TASK DESCRIPTION:
Below are the records; return every line from the one that contains "The image size is (466, 403)." to the last, exactly, skipping the pictures.

(Stored items)
■ ■ ■ ■ ■

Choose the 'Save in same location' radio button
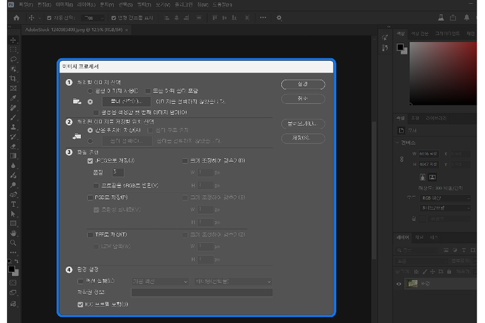The height and width of the screenshot is (323, 485). pos(90,129)
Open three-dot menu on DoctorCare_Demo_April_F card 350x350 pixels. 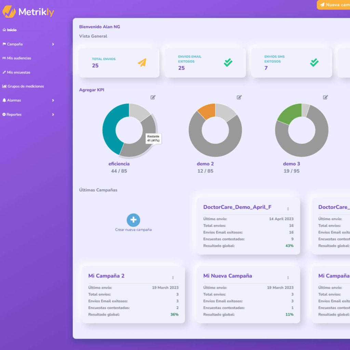click(288, 209)
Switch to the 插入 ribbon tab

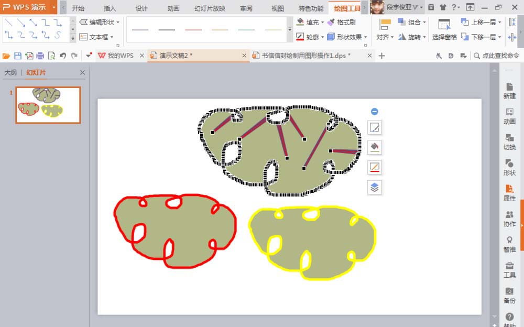111,8
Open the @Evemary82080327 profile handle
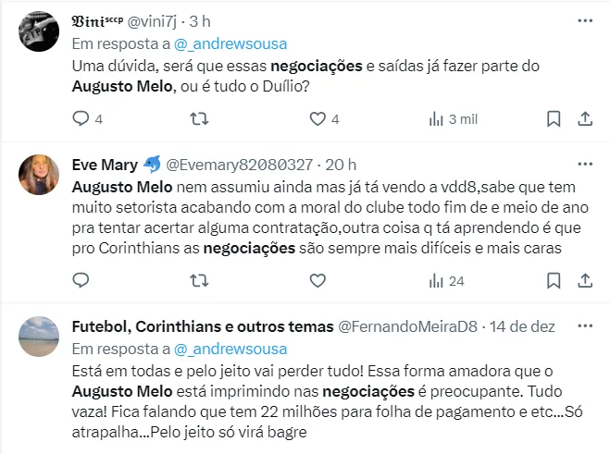 238,165
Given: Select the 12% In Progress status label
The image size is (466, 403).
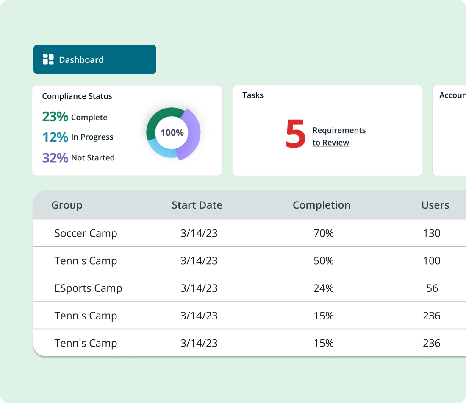Looking at the screenshot, I should [x=78, y=137].
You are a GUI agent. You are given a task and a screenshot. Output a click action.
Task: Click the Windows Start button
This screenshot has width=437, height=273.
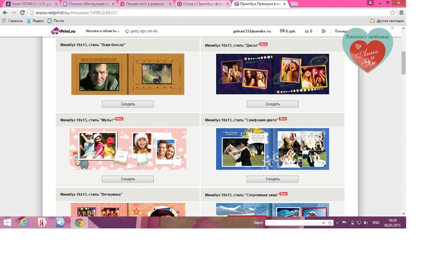click(8, 222)
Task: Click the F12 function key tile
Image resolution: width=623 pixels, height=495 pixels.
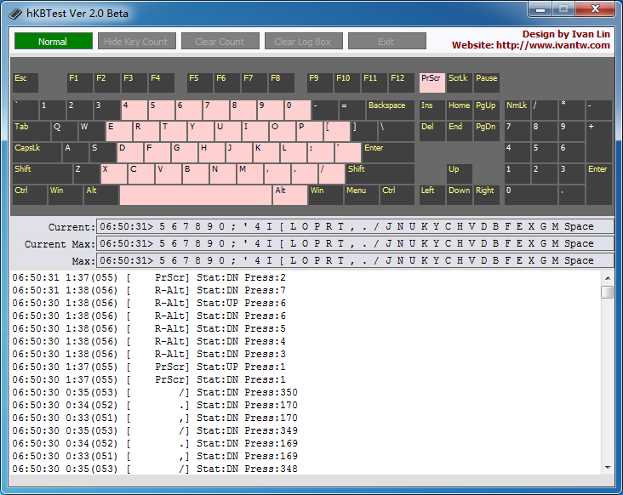Action: pyautogui.click(x=401, y=83)
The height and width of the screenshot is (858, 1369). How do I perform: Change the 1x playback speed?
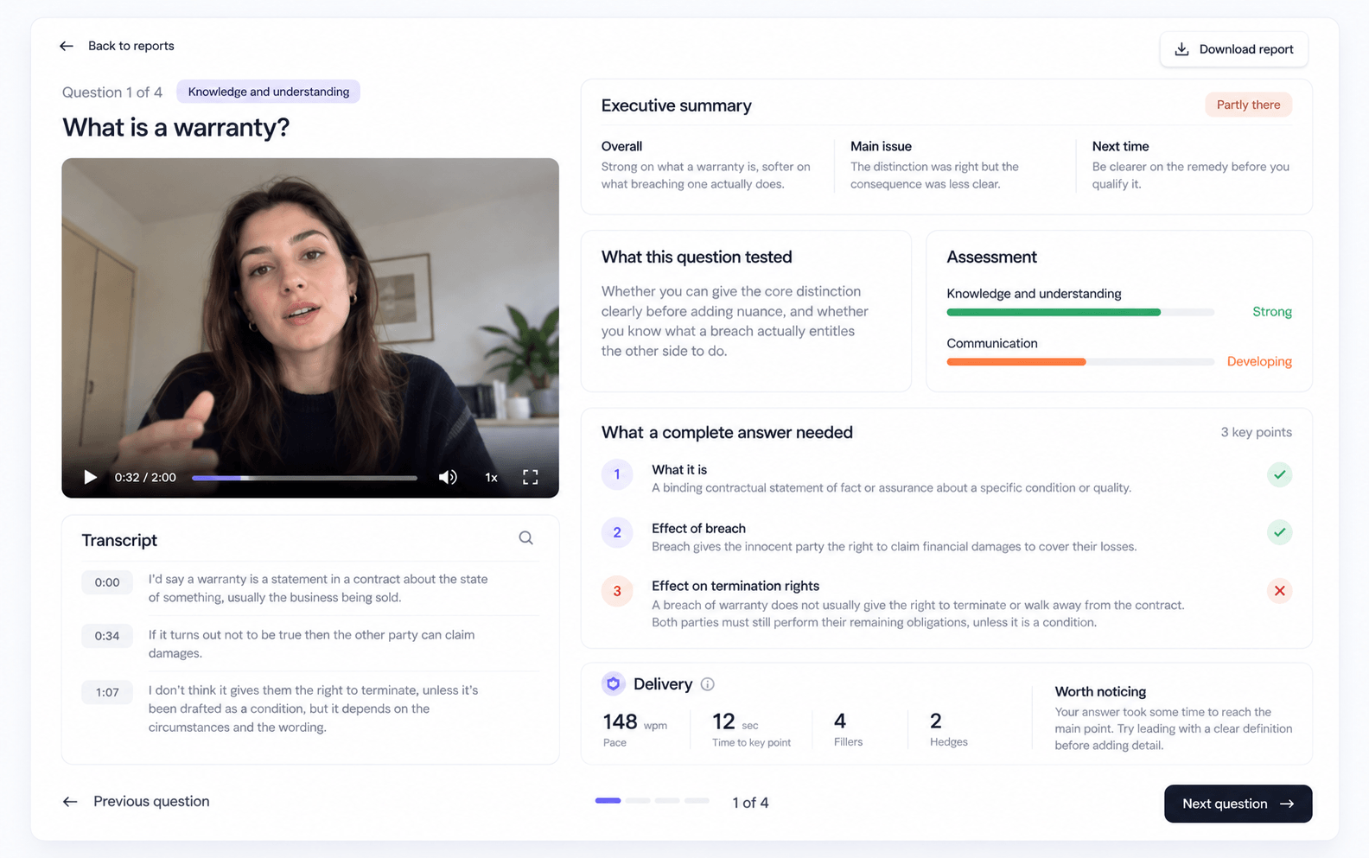[491, 477]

■ ■ ■ ■ ■

ANSWER FOR THIS EXERCISE:
The image size is (466, 403).
Looking at the screenshot, I should [x=78, y=137].
You are a GUI agent. You are given a task and a screenshot. Output a click action.
Task: Click the Windows Start button
This screenshot has width=437, height=273.
click(8, 222)
Task: Click the F12 function key tile
Image resolution: width=623 pixels, height=495 pixels.
Action: pyautogui.click(x=401, y=83)
The height and width of the screenshot is (858, 1369). How do I perform: Change the 1x playback speed?
[491, 477]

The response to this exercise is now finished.